We speculate that the eastern bluebird twins likely resulted from a double-yolked egg (binovular twins) since the nest contained a relatively large egg, and according to Romanoff & Romanoff (1972), monovular twins are more likely to result from a normal-sized egg (but see Petty & Anderson (1989) and Bassett et al. (1999) for exceptions). Double-yolked eggs, which tend to be larger and heavier than single-yolked eggs (Pattee, Mattox & Seegar, 1984; Deeming, 2011; Salamon & Kent, 2013), form when two yolks ovulated within three hours of each other become enclosed in one egg (Conrad & Warren, 1940). According to data on embryonic death in the double-yolked eggs of domesticated fowl, there are two mortality peaks during embryo development, one during days 7–14 of incubation, and another from days 18–23 of incubation; only 3.8% of double-yolked eggs survived to hatching stage (Romanoff & Romanoff, 1972).

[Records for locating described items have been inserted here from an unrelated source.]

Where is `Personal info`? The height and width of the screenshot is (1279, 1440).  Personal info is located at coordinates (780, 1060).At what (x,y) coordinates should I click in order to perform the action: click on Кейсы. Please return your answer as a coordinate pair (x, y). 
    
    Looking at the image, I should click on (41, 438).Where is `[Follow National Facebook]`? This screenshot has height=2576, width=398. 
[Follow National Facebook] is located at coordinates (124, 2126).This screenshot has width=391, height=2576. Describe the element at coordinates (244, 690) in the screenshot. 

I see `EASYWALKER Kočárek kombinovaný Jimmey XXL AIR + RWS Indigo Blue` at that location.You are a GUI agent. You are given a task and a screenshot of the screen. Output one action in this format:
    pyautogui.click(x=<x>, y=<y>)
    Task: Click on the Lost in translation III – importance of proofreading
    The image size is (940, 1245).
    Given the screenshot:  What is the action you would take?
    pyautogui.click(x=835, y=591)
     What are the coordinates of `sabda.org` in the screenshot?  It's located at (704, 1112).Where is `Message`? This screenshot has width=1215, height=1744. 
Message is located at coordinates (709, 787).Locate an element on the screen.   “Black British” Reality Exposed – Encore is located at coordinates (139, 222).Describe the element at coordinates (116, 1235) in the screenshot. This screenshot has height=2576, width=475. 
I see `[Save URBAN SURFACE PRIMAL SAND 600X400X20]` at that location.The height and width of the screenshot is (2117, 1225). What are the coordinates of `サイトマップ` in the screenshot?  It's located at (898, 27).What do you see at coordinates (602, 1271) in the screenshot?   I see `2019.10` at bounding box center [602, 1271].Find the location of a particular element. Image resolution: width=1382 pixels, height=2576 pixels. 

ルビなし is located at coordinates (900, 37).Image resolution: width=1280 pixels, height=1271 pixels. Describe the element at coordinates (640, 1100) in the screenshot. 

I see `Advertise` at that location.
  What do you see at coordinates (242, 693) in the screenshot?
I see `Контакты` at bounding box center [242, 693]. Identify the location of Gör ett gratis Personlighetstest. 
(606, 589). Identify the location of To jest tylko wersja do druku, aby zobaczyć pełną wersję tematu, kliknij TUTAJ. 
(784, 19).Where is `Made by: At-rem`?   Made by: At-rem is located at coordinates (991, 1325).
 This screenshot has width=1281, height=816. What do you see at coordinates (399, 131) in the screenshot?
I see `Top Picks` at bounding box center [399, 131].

Because bluebirds and other cavity-nesting birds are the focus of many conservation projects, especially managed nest box trails, opportunities exist for citizen scientists to contribute to our understanding of rare (or rarely-detected) phenomena, such as twinning in wild birds. Rare events and events that are rarely detected may be more easily studied through the cumulative efforts of dispersed networks of citizen scientists who, collectively, contribute many thousands of hours of work every year (Cooper, Hochachka & Dhondt, 2012). As more people participate in citizen science nest record schemes, like NestWatch, opportunities to study twinning in free-living birds may be forthcoming.